Credit: George Danby

In cities and towns across Maine, school and office closures have forced hundreds of thousands of students and workers to stay home and move their daily lives online. Doctors across the state have been given new leeway to consult with patients over FaceTime, Skype or Zoom. Broadband access has become a lifeline during this public health crisis.

But for rural Mainers whose communities still don’t have access to high-speed broadband, telecommuting, remote learning and telehealth aren’t easy options. These unserved communities have been at a disadvantage for years, but the consequences of this rural broadband gap are even more dire during this stay-at-home order.

Congress has scrambled to pass massive, bipartisan emergency bills over the past few weeks to address the pandemic and the resulting economic crisis. But the federal government also needs to recognize the urgency of expanding access to broadband to every corner of rural America. Funding for rural broadband expansion — along with some smart reforms to ensure we achieve this goal as quickly as possible — must be included in the next round of stimulus legislation.

I served in Congress during our country’s last economic crisis, brought on by the financial system’s collapse in 2008. We responded with the American Recovery and Reinvestment Act, a landmark economic stimulus bill with more than $7 billion in funding, which included broadband infrastructure projects.

Here in Maine, the broadband funding secured through those stimulus programs proved transformational. I was proud to help secure more than $25 million in federal stimulus funding, which paired with investment from the private sector helped build the 1,100-mile long “ Three Ring Binder” network across rural Maine, which was completed in 2012.

While nearly $2 trillion in private investment from broadband providers, along with billions in public subsidies, has brought world-class broadband service to 95 percent of homes across the country, our rural broadband challenge is far from met. Connect Maine, our state broadband authority, estimates that more than 80,000 addresses across our state still aren’t served by high-speed broadband networks. That leaves too many workers unable to telecommute, students unable to remotely keep up with their classwork and veterans unable to access the VA’s increasingly popular telehealth services, which were used by more than 900,000 veterans across the country last year.

While federal broadband programs are critical to tackling this challenge, we owe rural Americans — and all taxpayers, for that matter — an honest conversation about where these programs have fallen short of their goals. And we need to take the lessons we’ve learned over the past 11 years to make sure the next round of federal broadband projects is more effective and more efficient, so rural homes and businesses get connected as quickly as possible.

Here are a few ideas on where to start:

First, we can’t let special interests hijack these federal broadband programs to steer all the funding toward their preferred solutions. Some lobbyists will insist wireless hotspots are the best emergency solution for families without home broadband.
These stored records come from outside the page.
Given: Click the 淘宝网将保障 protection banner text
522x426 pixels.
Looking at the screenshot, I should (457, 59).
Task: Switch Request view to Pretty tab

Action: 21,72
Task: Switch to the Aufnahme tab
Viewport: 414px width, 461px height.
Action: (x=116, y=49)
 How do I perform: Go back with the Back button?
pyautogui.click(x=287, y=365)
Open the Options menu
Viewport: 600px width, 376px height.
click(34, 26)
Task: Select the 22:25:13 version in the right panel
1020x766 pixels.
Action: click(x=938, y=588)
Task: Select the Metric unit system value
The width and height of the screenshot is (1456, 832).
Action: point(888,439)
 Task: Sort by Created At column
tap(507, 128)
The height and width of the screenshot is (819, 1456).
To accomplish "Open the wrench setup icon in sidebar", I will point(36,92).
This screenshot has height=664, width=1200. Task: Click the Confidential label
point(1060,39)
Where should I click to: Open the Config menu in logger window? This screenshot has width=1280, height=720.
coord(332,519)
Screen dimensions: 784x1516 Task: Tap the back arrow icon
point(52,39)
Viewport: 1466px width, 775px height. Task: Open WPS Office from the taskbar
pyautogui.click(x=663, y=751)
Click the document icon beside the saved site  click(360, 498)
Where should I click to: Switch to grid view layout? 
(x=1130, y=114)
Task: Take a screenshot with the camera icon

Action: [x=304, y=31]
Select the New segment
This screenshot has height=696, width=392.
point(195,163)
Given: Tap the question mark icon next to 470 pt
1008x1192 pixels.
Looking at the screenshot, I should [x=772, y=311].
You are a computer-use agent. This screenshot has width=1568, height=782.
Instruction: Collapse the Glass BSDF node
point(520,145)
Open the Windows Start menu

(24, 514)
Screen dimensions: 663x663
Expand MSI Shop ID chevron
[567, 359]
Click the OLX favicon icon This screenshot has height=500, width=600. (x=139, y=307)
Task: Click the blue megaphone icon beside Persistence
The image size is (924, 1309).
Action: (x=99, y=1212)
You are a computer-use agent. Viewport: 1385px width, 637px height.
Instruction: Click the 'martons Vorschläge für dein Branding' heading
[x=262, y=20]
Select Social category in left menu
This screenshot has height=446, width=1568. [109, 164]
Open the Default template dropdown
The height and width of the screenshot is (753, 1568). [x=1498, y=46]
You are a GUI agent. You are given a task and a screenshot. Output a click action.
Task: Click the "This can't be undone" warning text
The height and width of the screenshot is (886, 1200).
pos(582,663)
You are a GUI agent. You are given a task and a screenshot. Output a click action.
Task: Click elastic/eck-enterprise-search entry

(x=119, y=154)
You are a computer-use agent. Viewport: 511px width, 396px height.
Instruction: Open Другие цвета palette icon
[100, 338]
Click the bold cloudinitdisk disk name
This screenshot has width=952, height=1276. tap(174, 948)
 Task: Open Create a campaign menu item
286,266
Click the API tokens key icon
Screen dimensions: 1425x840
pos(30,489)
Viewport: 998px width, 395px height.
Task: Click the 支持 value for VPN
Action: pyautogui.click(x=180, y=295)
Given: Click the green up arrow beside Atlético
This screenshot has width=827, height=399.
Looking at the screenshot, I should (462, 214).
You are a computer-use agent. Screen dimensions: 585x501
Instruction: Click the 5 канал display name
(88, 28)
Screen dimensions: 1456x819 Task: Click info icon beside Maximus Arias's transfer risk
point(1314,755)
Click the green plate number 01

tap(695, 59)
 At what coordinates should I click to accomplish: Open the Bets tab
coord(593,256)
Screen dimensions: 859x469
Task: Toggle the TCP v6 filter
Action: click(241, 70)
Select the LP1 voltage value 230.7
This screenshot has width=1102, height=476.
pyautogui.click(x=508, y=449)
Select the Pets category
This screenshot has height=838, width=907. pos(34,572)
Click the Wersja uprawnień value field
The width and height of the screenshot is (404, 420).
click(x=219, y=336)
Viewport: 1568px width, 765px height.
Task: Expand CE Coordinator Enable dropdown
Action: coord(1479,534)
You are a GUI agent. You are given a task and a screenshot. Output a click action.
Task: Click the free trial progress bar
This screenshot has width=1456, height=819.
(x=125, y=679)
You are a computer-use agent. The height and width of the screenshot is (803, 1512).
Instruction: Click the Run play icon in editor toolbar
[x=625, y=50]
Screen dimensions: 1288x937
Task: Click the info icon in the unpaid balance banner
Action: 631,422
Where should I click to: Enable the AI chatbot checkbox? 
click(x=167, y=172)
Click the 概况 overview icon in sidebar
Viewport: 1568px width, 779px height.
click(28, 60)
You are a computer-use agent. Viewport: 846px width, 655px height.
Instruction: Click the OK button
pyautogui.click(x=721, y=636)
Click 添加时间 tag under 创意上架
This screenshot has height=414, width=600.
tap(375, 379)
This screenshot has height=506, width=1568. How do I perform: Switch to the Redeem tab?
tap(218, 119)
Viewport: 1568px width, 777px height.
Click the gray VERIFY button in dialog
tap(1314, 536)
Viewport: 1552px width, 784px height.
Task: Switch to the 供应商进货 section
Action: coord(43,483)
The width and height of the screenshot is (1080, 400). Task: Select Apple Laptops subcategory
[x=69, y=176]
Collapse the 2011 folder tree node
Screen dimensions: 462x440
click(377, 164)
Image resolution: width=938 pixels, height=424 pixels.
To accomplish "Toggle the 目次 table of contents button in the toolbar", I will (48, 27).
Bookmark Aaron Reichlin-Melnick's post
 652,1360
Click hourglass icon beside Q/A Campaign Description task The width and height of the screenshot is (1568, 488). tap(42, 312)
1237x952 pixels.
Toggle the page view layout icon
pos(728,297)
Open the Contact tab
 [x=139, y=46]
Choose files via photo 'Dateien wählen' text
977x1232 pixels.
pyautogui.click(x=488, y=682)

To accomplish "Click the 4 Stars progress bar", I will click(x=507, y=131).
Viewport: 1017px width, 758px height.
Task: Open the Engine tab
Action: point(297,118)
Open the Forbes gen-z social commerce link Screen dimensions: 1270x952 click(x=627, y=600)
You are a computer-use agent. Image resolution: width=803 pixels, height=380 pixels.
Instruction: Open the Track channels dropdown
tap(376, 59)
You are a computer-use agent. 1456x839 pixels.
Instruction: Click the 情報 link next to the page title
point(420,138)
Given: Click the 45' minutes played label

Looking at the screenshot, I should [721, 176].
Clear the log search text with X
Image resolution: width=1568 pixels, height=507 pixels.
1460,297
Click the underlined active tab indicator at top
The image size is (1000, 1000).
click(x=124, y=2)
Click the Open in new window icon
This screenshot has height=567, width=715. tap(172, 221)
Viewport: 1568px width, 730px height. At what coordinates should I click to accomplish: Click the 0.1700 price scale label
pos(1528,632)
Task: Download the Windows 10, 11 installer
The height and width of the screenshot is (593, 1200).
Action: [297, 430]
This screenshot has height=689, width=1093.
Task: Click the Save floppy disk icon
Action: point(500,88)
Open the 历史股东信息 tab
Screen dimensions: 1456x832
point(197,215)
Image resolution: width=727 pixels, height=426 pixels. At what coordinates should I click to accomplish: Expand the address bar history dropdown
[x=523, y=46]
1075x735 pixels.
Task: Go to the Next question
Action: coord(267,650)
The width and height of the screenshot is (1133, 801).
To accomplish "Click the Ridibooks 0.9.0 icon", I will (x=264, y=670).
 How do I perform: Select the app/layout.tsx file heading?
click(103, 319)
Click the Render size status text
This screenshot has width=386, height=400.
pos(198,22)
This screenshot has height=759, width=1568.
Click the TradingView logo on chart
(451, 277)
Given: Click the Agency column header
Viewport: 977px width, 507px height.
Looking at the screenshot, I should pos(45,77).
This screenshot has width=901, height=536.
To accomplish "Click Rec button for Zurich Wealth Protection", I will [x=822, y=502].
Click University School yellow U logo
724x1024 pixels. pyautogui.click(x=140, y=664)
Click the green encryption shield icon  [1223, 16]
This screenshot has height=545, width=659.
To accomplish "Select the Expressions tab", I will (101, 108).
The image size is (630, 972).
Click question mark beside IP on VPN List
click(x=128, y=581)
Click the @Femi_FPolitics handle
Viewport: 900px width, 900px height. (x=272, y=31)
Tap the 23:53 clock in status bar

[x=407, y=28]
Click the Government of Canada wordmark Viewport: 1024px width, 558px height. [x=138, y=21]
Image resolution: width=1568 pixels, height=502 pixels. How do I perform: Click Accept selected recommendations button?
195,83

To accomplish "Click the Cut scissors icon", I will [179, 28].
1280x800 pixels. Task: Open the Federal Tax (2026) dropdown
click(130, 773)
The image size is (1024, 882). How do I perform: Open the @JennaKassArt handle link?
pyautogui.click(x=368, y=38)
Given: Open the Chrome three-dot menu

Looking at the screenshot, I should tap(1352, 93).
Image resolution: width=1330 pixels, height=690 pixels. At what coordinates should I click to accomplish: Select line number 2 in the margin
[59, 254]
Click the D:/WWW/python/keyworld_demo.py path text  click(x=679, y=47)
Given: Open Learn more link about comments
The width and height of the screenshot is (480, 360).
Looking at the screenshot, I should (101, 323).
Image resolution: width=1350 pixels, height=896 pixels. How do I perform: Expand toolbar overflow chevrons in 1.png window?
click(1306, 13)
Other voices will argue municipal-owned networks are best, or that unused TV “white space” frequencies are the silver bullet. I’ve had a front-row seat to how the sausage gets made in these bills — there’s always a long line of lobbyists and professional advocacy groups trying to tilt the fine print in their own direction.

But rules that restrict who can help solve the problem don’t actually help solve the problem.

It’s not the government’s job to put its thumb on the scale for any particular company or industry — instead, we need to let everyone onto the field to help solve this urgent challenge as quickly as possible. Connecting every rural Mainer to broadband will require an “all of the above” solution.

Second, we need to improve oversight and accountability. While Maine’s experience with broadband stimulus included big success stories, too many communities elsewhere in the country had more frustrating experiences with those programs and more than 40 percent of the broadband programs initially approved by the U.S. Department of Agriculture’s Rural Utility Service never got started at all. Better safeguards and more transparency can ensure we avoid repeating those mistakes.

Third, we need to cut red tape to ensure that federally funded broadband projects get started — and get finished — as quickly as possible. For example, Congress could streamline the building process by creating a single set of nationwide rules and rates to govern how broadband providers can string their cable on utility poles in rural areas. That’s a much faster approach than requiring providers to negotiate pole-by-pole for every new project.

Connecting every home, business and farm in rural Maine is a big challenge. But it’s a challenge we can solve, if Congress commits to giving us the resources needed to get the job done.

Mike Michaud served as the U.S. Representative for Maine’s 2nd Congressional District from 2003 to 2015.